REAL WORLD SOLUTIONS
Some organizations may have applications that do not place high demands on storage performance, or they may have bottlenecks elsewhere in the system. These systems may be fine with commodity SSDs.
However, organizations that are stressing their storage systems utilizing applications including virtual machines and containers, artificial intelligence and machine learning, low latency edge applications, big data or fast data analytic workloads are probably using SSDs that are not optimized for their environments.
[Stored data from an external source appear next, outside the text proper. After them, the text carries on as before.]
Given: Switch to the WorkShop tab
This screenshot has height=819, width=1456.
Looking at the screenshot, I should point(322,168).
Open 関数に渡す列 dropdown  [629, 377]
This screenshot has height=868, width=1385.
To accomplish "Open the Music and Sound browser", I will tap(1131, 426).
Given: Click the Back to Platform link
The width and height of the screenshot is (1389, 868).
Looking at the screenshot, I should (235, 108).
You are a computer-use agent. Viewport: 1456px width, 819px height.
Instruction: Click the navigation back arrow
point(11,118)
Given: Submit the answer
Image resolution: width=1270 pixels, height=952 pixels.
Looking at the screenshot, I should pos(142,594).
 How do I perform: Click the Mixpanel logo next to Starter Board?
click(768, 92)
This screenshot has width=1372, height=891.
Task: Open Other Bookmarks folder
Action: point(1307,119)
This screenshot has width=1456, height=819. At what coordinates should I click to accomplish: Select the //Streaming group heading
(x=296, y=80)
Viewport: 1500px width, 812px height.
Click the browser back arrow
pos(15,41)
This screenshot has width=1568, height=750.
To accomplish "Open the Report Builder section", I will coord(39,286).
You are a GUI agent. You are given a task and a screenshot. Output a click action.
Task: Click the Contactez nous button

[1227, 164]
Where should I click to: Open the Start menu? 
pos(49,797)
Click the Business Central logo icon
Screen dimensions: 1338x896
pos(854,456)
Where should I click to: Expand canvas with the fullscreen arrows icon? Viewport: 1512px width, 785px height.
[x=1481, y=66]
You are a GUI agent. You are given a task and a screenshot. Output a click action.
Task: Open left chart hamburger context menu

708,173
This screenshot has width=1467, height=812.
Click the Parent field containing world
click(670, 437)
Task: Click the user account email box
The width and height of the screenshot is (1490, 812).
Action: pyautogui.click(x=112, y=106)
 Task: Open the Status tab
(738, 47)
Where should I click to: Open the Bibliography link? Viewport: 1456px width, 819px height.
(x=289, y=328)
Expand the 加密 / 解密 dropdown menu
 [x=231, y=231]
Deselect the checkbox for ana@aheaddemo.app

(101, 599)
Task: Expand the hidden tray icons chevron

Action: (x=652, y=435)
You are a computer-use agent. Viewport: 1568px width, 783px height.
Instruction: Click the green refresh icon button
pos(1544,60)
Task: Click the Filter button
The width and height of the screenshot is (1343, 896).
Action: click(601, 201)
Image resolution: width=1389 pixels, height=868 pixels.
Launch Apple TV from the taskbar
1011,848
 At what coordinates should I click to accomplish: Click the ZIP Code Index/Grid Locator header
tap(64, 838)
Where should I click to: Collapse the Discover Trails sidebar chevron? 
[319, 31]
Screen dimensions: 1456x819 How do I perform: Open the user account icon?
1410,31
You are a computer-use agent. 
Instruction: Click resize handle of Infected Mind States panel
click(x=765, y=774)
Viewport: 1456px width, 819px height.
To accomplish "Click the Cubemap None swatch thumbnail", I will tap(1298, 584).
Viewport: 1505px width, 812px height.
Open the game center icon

Burlywood’s workload aware™ SSDs offer customers a Plug and Play NVMe 2.0 solution to simplify edge, core, and cloud performance optimization. They employ patented FlashOS™ technology designed for optimal operation on real workloads instead of standard benchmarks. FlashOS™ analyzes workload behavior at the flash controller level, then adapts for an optimal fit with the environment. The Burlywood solution consistently delivers higher ongoing performance, lower latency without spikes, and better reliability with longer lifespans.
Along with the FlashOS solution, Burlywood also provides a set of tools and services to help users move away from the HDD benchmark mindset to the workload-centric paradigm. These tools and expertise help you to:
- Gain insight into the effectiveness of your current SSDs under a workload
- Measure and analyze your production workload characteristics
- Define a test suite to measure essential criteria of performance for that workload
- Use SSDs that are explicitly designed to deliver the performance, latency, and endurance required for your system under your workload
CONCLUSION
While the IT industry is not ready to replace the emulation strategy used by SSDs, despite its increasingly disruptive side effects, there’s no longer any reason to continue suffering its impacts on performance, latency, endurance, reliability, and service life. Instead, you can explore using the Burlywood solution, including SSDs that analyze and adapt to workloads, plus testing tools and services to characterize the outcomes that you can achieve.